Problem. Transcribe the records verbatim, images excluded.

[Opening Working data section]

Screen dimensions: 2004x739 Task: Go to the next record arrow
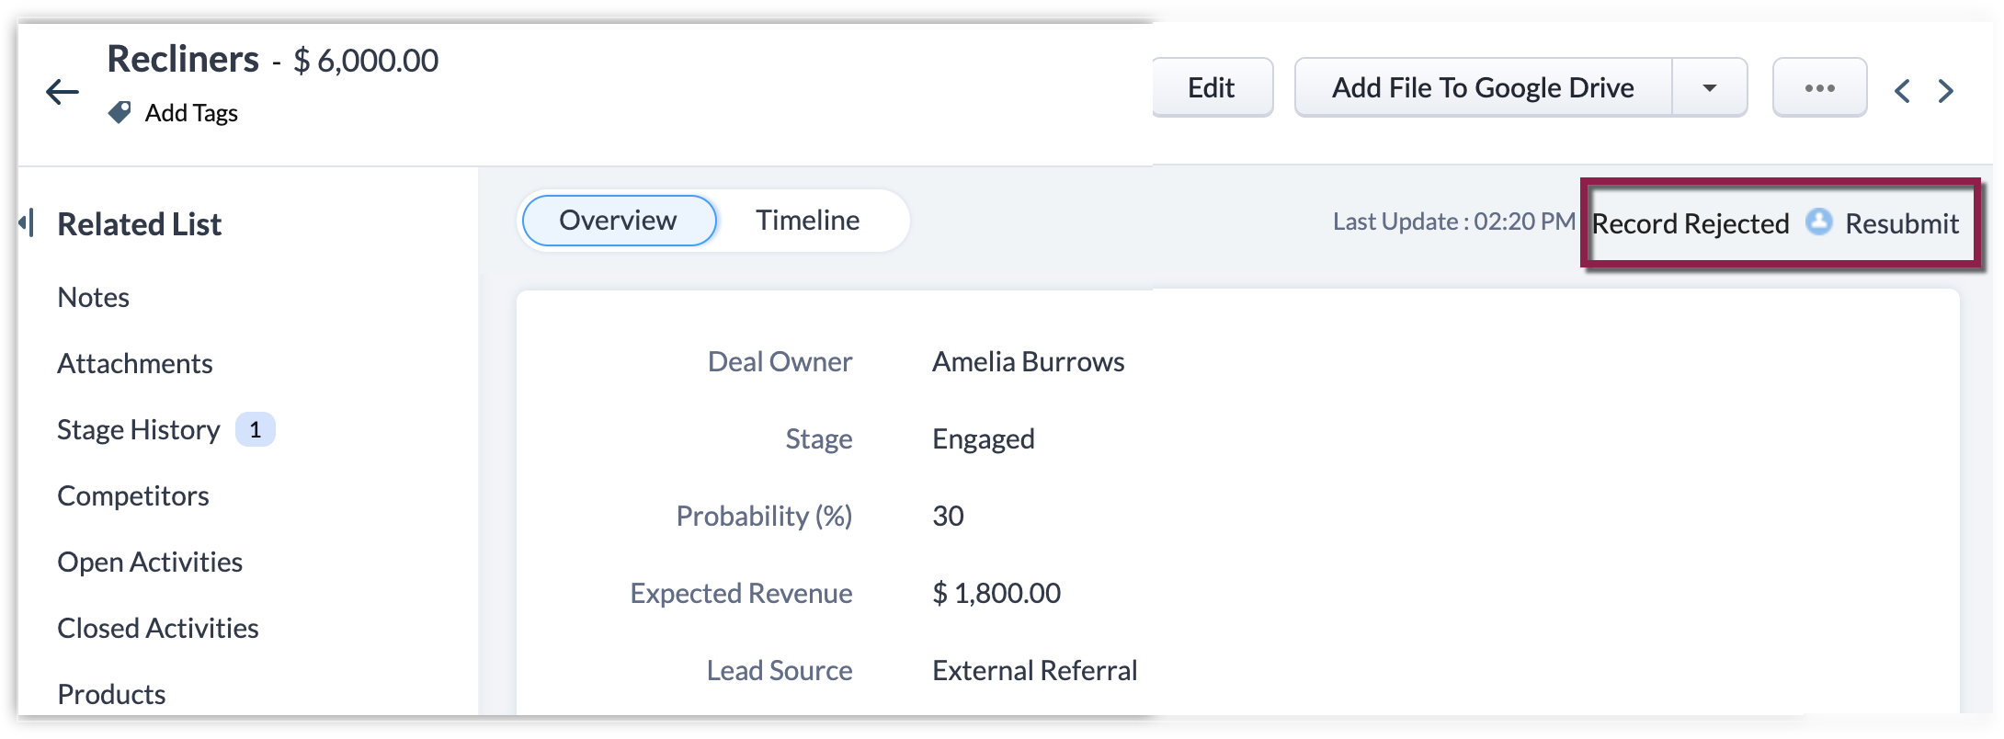pos(1945,91)
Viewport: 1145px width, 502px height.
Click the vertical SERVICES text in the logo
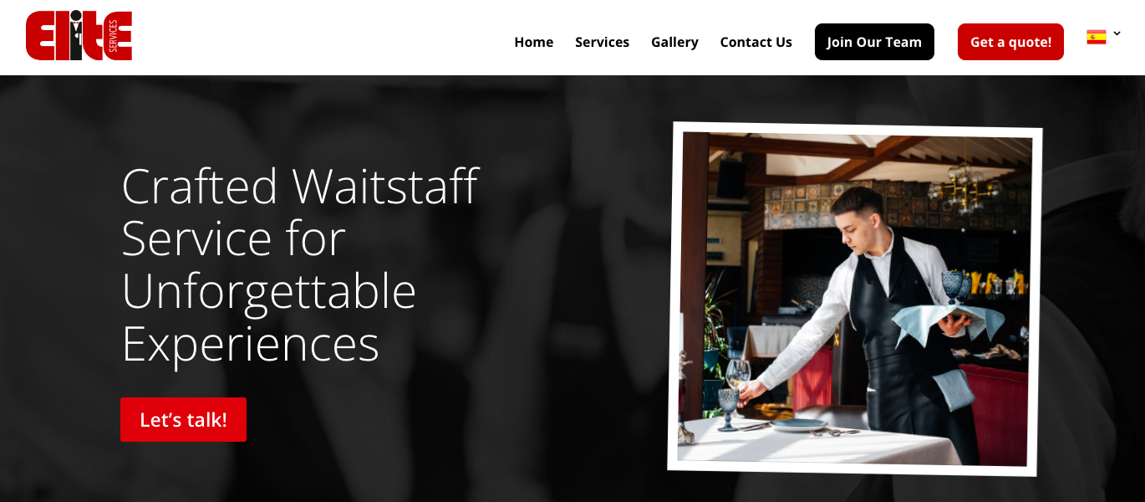click(x=113, y=35)
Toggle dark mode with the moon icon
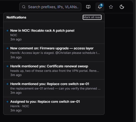This screenshot has height=122, width=136. (122, 7)
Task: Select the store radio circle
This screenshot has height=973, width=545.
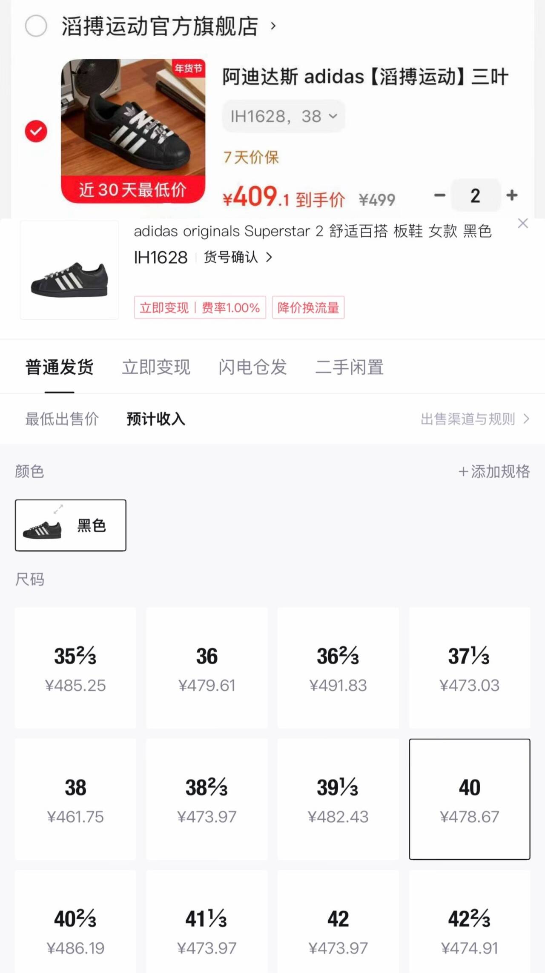Action: (x=36, y=26)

[Closing Working data section]

Exercise output.
Screen dimensions: 2004x739 Task: Go to the next record arrow
pos(1945,91)
Viewport: 1145px width, 502px height.
Click the vertical SERVICES text in the logo
click(x=113, y=35)
Toggle dark mode with the moon icon
This screenshot has height=122, width=136. (122, 7)
Task: Select the store radio circle
This screenshot has height=973, width=545.
Action: (x=36, y=26)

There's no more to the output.